Exercise goal: Filter the records below for the word "pixels". Keep each line that has it.

Data supplied:
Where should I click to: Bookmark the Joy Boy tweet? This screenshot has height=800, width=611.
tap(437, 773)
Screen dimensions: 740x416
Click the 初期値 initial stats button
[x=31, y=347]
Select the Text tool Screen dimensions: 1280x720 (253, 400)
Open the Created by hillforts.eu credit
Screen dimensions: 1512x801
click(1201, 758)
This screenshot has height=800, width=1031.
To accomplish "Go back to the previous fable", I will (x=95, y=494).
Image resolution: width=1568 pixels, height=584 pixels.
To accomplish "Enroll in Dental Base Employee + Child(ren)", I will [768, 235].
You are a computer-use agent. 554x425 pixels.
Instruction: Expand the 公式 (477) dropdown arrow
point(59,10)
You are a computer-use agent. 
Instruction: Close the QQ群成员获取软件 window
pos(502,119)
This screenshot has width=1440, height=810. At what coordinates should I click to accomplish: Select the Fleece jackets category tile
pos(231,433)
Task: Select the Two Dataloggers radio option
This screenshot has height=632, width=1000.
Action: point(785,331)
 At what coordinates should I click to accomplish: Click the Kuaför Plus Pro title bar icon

Output:
Image resolution: width=1568 pixels, height=584 pixels.
You are a computer-use agent. 554x425 pixels.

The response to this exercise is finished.